Resplandores de sangres boreales. Y una lluvia de estrellas desplazadas. Elena sabía bien qué verano, cuáles presagios y destellos evocaba aquel poema. Ah si hubieran perseverado en sus ausencias, ella y don Jaime (siempre he dicho don Jaime, nunca he dicho doña Elena). Los imagino en playas incruentas, ella tan joven y más esbelta si cabe, él con sus planchados pantalones blancos… Pero se anticiparon: y eran tiempos en que aparentes casualidades echaban a los hombres por este camino, por el otro camino, o contra una pared que no lleva a ninguna parte. Debió de ser bien triste el momento del ingeniero Balboa dejando esposa reciente, y ya antes le habían arrancado los libros, los papeles, los discursos y las fotografías, dicen que incluso la tela de una bandera. No fue el único, pero sí el más penetrante en nuestras imaginaciones. Seguro que otros rapaces como yo habrán tenido sueños de aquel roble perseguido por las balas (cuentan con mucho detalle que en el puente intentó la fuga), dos pasos vacilantes, más balas segadoras porque no hay nada tan fácil ni tan difícil como ultimar una vida —aquí mismo, en ésta enfermería apurada—, ¡ya!, y después el cuerpo inútil perdiéndose, perdiéndose, entre las aguas borrosas de la tormenta.

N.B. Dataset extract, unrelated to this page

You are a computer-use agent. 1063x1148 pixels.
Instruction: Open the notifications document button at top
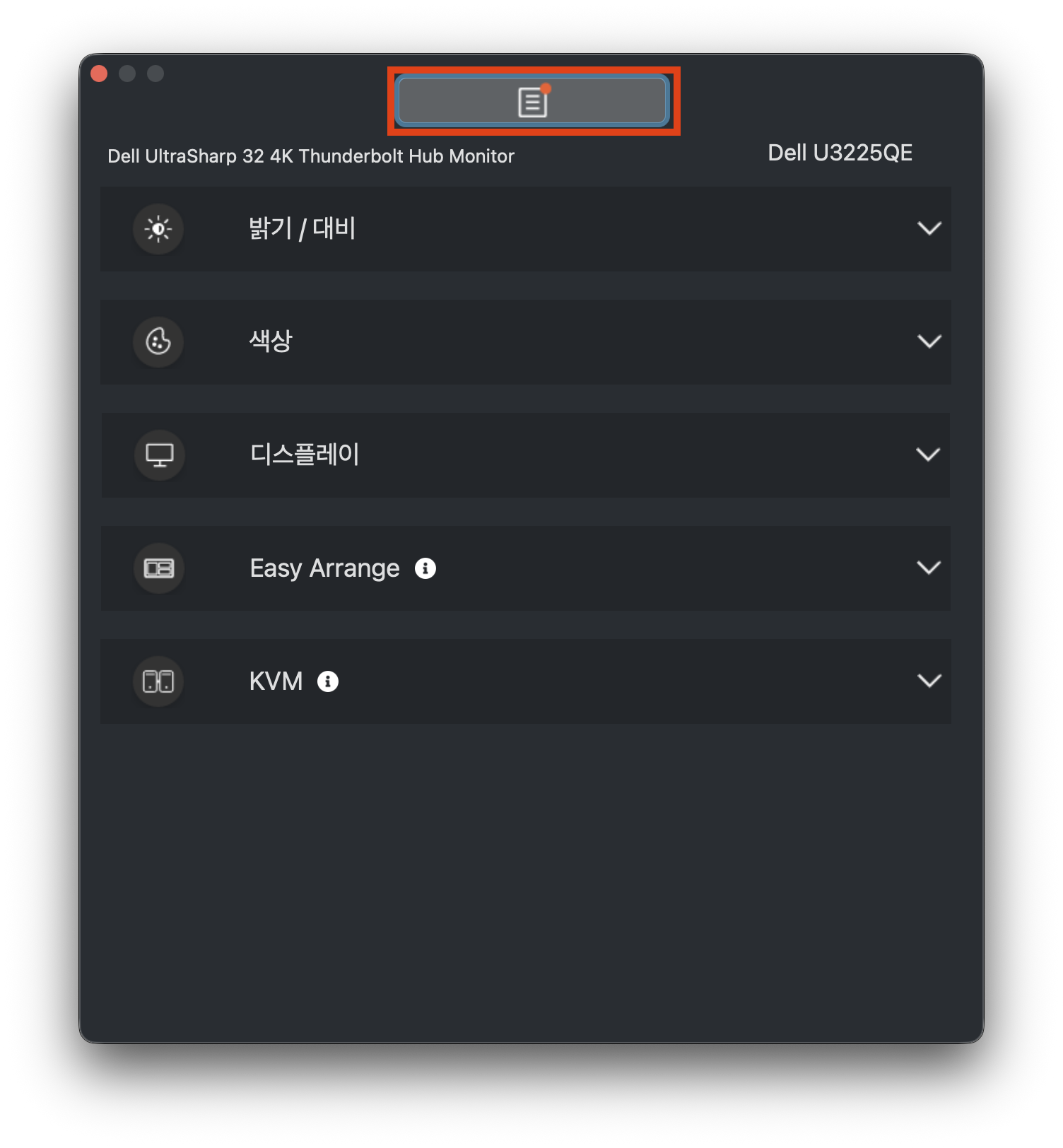coord(533,101)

Luego, con Elena tan cerca, tan viva ella y nerviosa, ni aunque quisiera acordarme. Dócilmente me iba dejando cubrir por una costumbre tenue. Por mi edad de entonces debiera ser aquél un asunto primaveral y fogoso, y sin embargo lo reconozco como reflejo del otoño, no será en vano que me acusan de haber nacido viejo. Los indicios podrían estar ya en la propensión a las primas a punto de casarse, el gusto por las forasteras que llegaban en los veranos con el designio de marchar una mañana triste; y más decadente aún: la urgente y lacerada afición por las que venían a ser monjas en el convento paredaño de casa, solo por evocarlas luego en la penumbra de la iglesia cuando en el coro oculto sonaba una salmodia resignada. Todo esto esclarece lo de Elena, tan viuda y aparte. Por ella dejé la misa de los domingos. (El trance en que redacto consiente poco la esperanza de que se me lea, pero pido que llegado el caso consideren cuanto significaba entonces el precepto). Descarado en lo principal, no iba a detenerme en lo menudo. Acomodé mi arreglo personal a la insolidaridad de mi circunstancia —como siempre cuestión de pelo o barba o ancho de los pantalones— y el censo de la población se dividió en los que tonto y simulador, los que vanidoso, quienes loco pacífico, con algunos raros indiferentes.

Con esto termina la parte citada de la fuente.